___ GIVEN RECORDS

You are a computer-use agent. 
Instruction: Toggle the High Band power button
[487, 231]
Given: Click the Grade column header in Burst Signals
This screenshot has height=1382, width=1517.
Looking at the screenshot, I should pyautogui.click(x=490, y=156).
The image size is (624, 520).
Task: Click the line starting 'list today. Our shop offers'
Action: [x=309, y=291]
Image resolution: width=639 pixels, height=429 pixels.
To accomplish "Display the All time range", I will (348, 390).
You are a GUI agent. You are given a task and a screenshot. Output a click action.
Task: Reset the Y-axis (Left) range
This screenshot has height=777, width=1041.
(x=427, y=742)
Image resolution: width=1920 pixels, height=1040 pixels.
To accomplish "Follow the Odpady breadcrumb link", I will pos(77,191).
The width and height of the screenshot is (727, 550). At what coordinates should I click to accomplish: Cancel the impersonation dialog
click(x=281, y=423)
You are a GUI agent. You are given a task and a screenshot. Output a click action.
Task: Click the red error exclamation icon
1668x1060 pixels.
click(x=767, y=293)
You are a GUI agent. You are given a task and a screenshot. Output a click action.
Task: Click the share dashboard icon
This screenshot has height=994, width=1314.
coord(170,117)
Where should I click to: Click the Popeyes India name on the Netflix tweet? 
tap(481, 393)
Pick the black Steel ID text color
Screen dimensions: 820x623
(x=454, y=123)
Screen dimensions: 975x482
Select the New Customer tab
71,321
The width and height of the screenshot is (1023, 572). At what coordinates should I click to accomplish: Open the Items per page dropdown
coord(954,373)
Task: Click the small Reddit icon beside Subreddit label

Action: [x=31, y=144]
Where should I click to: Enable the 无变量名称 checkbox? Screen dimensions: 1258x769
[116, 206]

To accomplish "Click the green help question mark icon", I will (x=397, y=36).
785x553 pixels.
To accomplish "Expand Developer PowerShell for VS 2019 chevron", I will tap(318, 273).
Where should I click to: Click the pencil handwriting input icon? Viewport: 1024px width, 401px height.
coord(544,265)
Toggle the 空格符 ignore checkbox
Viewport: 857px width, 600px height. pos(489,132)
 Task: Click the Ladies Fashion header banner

______

TASK TO COMPLETE:
Retype exactly, please, only the lines of the entries that run from the one containing "Where should I click to: Click the pencil" to the last.

RESULT OF THE TASK:
Where should I click to: Click the pencil handwriting input icon? Viewport: 1024px width, 401px height.
coord(544,265)
Toggle the 空格符 ignore checkbox
Viewport: 857px width, 600px height. pos(489,132)
 Task: Click the Ladies Fashion header banner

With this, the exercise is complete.